— Изгоем? Почему? Потому что тебе не прислуживали? Но к этому тебе уже пора бы привыкнуть.
Лавиния не любила, когда Перси рассказывал ей о том, что он гостил у своих друзей, более богатых и знатных, чем она. Отсюда и эта не слишком вежливая отповедь.
— Мне прислуживали слуги других, Лавиния, в этом нет никакой разницы!.. А вот и наш Нино, еще более прекрасный, чем всегда!
Молодой человек, который только что вошел в комнату, бросил: «Привет, Перси!» — потом повернулся к Лавинии:
— Мать, тебе удалось найти scones[8]?
— Я обошла чуть ли не все кондитерские города; нет ничего даже отдаленно напоминающего scone.
— Жаль, scones было бы типично по-английски, и, думаю, Конни оценила бы это.
— Мы предложим ей тосты с апельсиновым джемом, тоже недурно.
— Да, еще одно: Мария согласилась надеть наколку и белый передник?
— Я чуть ли не в ногах у нее валялась, умоляла, и она согласилась, но, естественно, в виде особого одолжения. Боюсь, тебе придется сунуть ей деньги.
— Посмотрим. Как тебе мой галстук, Перси?
— Дорогой мой, он просто божествен! С Джермен-стрит?
— Нет. С Вандомской площади. По-моему, зеленый с бронзовым отливом очень идет к моему светло-коричневому костюму?
— Превосходное сочетание! Должен тебе сказать, Нино, ты всегда одеваешься с изысканным вкусом.
— Да, верно… Я полагаю, мать ввела тебя в курс дела?..

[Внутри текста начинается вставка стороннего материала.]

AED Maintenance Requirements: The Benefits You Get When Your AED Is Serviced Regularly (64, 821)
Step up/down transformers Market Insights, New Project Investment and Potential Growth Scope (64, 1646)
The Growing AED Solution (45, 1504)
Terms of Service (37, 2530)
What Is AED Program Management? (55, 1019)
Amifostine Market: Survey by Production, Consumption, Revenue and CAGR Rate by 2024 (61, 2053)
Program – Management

— Ну конечно! Сегодня великий день! Мисс Сарджент не выйдет отсюда без кольца на пальце!
Нино чуть нахмурил брови.
— Без кольца? Без какого кольца?
— Это образ, малыш. Я хочу сказать, что к концу вечера, надеюсь, вы уже будете обручены.
— A-а, ну ладно.
У Нино было рассеянно-скучающее выражение лица, какое часто встречается у людей очень красивых, но мало склонных к активной умственной деятельности. Из саксонской и латинской крови, что текла в его жилах, возобладала последняя, придав ему облик юного римского императора. Перси отметил, что за последний год Нино немного отяжелел. Литые и изящные формы прекрасной статуи начинают оплывать жирком. И в самом деле, сколько же ему лет? Перси быстро прикинул в уме. Так, Лавиния вышла замуж года через два или три после окончания войны. Выходит, ему должно быть лет двадцать семь — двадцать восемь. Предательский возраст, когда юноша становится зрелым мужчиной. Очарование молодости постепенно стушевывается, чтобы исчезнуть навсегда. Пора обуздывать аппетит, следить за фигурой. Нино, судя по всему, не очень-то утруждает себя этим. Слишком ленив, никакой самодисциплины. С первого же взгляда можно было разгадать его грубый материализм, откровенно сведенный лишь к его желаниям, который взял верх над духовным началом. В Оксфорде он блистал главным образом в спорте: прекрасно играл в регби, был отменным боксером, великолепным легкоатлетом. Оксфорд наделил его безупречными манерами, и по-английски он говорил, как истый патриций. Вряд ли он часто заглядывал в книгу. Но в конце концов, разве ему так уж необходимо быть интеллектуалом? В том обществе, где он вращался и где намеревается вращаться впредь, достаточно уметь безукоризненно держать себя за столом, играть в бридж, танцевать, ездить верхом и быть галантным и представительным. Этими добродетелями он обладал в полной мере. Он был превосходным образчиком слияния двух рас — английской и итальянской, — как те жеребцы-производители, что появились на свет в результате кропотливого скрещивания и соединили в себе столь различные природные качества каждого из родителей. «О, если бы я был таким в двадцать лет! — думал Перси. — Эта величественная осанка, эта красивая морда и мой живой ум: весь мир лежал бы у моих ног!» К несчастью, когда Перси было двадцать лет, все его остроумие, все его милые шалости не могли затмить слишком невзрачную фигуру, нос картошкой и уже тогда потрепанное личико старого ребенка. Годы сгладили эти немилости природы, и теперь Перси стал тем, чем сделала его жизнь, тем, к чему все предназначало его: «старым забавным господином», который приобрел даже налет своего рода элегантности, так что уже не слишком трудно было поверить, будто в молодости он сумел сыграть шекспировского Пака.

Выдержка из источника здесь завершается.